Katastrofę spowodował umyślnie
Znaleziono też dowody, że pilot który miał również problemy ze wzrokiem, mógł obawiać się utraty pracy i ukrywał swe problemy zdrowotne przed pracodawcą.
Komisja zaleciła, aby władze lotnicze opracowały nowe zasady, w których lekarze byliby zwolnieni z tajemnicy lekarskiej w warunkach zagrożenia dla bezpieczeństwa publicznego.
W toku śledztwa wstępnie ustalono, że 27-letni niemiecki pilot spowodował katastrofę umyślnie. Dane uzyskane z jednej z czarnych skrzynek wskazują, że pod nieobecność kapitana samolotu w kokpicie celowo obniżył lot i rozbił maszynę. Prokuratura w Duesseldorfie podała, że w przeszłości Lubitz miewał skłonności samobójcze.
W mieszkaniu Lubitza znaleziono podarte zwolnienie lekarskie, wskazujące, że tego dnia, gdy doszło do katastrofy, pilot był chory i nie powinien był lecieć.

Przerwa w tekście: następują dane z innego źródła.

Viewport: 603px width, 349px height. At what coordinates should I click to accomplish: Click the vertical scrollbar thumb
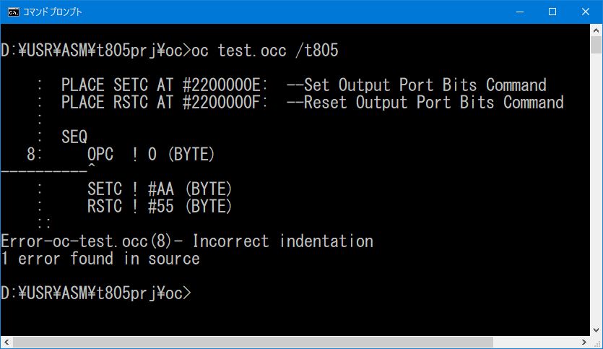point(596,45)
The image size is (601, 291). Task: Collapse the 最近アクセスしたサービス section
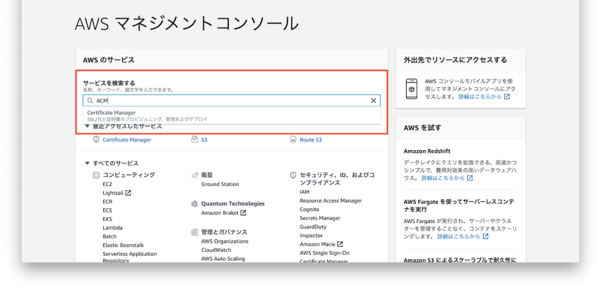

Zginęli głównie obywatele Niemiec i Hiszpanii
Lubitz posiadał zezwolenie na pilotowanie samolotów, choć w jego dokumentacji medycznej oraz certyfikacie lotniczym widniał zapis o "ciężkim epizodzie depresyjnym" trwającym od sierpnia 2008 do lipca 2009 roku. Zezwolenie miało być cofnięte w przypadku nawrotu depresji.
Airbus A320 linii lotniczych Germanwings, tanich linii lotniczych należących do Lufthansy, leciał 24 marca z Barcelony do Duesseldorfu; w katastrofie zginęło 150 osób, głównie obywatele Niemiec i Hiszpanii, a także innych krajów.